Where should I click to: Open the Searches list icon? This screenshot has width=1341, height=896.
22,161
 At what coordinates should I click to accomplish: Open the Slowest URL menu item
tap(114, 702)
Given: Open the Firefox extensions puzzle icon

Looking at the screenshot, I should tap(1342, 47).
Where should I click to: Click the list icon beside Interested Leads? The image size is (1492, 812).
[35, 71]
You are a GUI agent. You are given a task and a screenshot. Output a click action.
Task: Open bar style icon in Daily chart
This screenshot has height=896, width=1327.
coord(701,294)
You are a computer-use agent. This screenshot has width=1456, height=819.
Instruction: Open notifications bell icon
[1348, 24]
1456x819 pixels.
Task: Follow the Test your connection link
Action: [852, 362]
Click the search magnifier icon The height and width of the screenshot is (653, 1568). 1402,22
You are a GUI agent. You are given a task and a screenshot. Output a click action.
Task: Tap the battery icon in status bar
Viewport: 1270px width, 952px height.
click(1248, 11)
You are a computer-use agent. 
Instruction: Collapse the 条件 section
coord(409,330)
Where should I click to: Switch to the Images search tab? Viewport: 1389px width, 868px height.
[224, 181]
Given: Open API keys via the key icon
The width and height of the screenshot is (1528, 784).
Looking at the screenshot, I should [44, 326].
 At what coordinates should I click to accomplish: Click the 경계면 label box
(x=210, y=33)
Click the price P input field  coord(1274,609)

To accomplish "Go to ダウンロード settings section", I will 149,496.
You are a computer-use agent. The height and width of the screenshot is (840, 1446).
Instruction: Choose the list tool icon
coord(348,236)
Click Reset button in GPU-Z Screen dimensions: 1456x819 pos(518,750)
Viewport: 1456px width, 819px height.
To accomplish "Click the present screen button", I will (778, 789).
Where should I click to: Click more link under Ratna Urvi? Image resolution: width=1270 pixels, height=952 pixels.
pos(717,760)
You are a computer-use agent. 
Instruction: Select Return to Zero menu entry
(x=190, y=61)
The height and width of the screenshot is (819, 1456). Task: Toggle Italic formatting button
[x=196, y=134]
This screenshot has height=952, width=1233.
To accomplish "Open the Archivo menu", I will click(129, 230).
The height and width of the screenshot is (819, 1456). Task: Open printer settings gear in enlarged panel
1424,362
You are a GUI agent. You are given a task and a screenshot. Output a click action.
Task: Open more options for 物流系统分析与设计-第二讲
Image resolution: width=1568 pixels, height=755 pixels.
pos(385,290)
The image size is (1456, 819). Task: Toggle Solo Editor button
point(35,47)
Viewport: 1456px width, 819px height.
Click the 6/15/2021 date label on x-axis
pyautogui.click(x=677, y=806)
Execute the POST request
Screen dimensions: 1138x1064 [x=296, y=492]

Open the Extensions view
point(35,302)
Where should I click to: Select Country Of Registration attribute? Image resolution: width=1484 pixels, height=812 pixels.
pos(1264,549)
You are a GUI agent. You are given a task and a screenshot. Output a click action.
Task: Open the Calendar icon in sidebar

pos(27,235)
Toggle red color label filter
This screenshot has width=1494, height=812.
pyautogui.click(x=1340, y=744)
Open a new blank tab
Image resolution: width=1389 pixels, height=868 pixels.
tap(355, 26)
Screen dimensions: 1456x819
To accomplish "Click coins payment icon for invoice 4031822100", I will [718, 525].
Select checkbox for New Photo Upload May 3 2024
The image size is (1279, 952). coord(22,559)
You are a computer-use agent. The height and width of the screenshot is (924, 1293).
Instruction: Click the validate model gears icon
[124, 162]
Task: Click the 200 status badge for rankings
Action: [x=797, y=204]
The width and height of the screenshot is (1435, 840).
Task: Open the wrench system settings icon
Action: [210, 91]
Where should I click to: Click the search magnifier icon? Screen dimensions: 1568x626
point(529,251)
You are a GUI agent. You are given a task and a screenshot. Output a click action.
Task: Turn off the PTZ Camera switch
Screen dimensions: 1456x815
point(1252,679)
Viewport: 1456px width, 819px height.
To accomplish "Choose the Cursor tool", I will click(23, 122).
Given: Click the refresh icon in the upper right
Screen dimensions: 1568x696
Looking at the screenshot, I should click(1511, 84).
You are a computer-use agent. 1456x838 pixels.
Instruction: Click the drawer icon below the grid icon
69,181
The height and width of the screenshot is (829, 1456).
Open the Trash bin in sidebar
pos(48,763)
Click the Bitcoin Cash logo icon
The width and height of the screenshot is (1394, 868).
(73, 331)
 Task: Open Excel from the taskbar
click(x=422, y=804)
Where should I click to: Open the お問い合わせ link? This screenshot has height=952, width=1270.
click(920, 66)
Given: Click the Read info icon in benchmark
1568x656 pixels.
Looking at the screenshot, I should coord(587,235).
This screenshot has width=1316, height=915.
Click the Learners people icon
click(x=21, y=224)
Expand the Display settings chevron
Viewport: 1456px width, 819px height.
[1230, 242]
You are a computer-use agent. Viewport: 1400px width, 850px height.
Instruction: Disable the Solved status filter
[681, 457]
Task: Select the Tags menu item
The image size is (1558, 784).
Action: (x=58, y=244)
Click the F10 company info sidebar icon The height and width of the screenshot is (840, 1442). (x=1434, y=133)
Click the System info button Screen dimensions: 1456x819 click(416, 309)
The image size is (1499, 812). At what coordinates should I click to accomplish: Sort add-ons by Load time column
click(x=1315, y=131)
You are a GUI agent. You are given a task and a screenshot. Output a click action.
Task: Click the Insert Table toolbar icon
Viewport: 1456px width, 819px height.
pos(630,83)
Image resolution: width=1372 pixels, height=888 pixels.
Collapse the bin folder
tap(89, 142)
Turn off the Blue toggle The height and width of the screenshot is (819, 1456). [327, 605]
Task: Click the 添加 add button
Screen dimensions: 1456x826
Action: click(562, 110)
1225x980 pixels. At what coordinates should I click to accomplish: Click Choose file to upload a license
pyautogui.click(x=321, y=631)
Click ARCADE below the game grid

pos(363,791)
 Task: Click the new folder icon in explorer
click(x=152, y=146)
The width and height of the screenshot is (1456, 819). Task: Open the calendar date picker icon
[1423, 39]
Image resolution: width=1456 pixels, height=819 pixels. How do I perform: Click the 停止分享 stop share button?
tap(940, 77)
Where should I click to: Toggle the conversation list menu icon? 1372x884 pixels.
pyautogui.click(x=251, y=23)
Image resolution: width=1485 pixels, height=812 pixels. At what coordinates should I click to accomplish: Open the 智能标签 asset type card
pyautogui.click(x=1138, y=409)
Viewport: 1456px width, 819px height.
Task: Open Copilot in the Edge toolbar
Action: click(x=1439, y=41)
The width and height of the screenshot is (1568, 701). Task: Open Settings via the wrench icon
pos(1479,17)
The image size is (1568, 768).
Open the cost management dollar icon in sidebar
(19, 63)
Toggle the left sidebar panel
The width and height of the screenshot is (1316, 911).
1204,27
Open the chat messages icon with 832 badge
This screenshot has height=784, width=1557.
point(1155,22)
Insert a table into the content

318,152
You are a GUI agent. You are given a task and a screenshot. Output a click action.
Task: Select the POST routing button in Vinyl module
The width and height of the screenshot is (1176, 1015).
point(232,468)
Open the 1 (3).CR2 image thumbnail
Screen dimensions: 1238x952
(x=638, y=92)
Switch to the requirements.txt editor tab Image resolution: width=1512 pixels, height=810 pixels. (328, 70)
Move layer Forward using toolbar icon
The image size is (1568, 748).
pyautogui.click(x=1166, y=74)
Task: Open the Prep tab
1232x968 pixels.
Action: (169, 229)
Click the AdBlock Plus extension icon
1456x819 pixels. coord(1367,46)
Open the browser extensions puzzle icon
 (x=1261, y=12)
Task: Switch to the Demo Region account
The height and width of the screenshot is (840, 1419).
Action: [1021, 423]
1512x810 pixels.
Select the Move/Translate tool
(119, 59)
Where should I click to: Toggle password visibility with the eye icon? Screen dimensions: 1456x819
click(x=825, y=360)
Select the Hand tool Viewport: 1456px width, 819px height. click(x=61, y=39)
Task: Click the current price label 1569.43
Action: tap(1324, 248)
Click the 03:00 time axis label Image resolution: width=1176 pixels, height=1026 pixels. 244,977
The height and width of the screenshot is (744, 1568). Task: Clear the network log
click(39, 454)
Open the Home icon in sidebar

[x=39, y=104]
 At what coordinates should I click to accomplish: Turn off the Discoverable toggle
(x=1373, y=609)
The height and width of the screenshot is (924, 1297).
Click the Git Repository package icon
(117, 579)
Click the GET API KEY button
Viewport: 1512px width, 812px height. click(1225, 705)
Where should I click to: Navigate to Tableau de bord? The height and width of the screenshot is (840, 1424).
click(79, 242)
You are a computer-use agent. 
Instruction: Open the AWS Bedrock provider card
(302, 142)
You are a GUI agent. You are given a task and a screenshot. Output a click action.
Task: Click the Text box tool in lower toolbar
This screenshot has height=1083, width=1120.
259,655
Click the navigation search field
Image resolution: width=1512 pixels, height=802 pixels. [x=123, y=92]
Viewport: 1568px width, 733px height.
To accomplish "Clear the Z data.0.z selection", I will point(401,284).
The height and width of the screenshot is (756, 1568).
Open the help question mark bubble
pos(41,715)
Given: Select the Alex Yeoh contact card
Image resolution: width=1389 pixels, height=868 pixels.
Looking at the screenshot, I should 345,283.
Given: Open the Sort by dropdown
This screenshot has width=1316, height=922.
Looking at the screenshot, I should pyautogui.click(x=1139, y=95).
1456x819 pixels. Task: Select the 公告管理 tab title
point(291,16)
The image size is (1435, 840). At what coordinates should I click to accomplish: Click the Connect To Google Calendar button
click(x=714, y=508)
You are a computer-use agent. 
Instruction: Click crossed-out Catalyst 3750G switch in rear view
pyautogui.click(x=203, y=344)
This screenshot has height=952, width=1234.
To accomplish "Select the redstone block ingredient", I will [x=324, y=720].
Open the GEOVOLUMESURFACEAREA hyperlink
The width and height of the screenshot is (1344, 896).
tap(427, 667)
☆ ☆ ☆ ☆
From the entries above, write out only the lines starting at the line that holds "Instruction: Choose the list tool icon" and ending at the line that holds "This screenshot has height=952, width=1233.", keeping both and matching them exactly.

Instruction: Choose the list tool icon
coord(348,236)
Click Reset button in GPU-Z Screen dimensions: 1456x819 pos(518,750)
Viewport: 1456px width, 819px height.
To accomplish "Click the present screen button", I will (778, 789).
Where should I click to: Click more link under Ratna Urvi? Image resolution: width=1270 pixels, height=952 pixels.
pos(717,760)
You are a computer-use agent. 
Instruction: Select Return to Zero menu entry
(x=190, y=61)
The height and width of the screenshot is (819, 1456). Task: Toggle Italic formatting button
[x=196, y=134]
This screenshot has height=952, width=1233.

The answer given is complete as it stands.